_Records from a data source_
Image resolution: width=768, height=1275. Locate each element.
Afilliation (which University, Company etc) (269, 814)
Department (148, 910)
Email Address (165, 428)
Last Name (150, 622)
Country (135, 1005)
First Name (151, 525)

_Directions_
Restate the records word for word, keeping every line.

_Output of the exercise_
Image resolution: width=768, height=1275. Locate each element.
Afilliation (which University, Company etc) (269, 814)
Department (148, 910)
Email Address (165, 428)
Last Name (150, 622)
Country (135, 1005)
First Name (151, 525)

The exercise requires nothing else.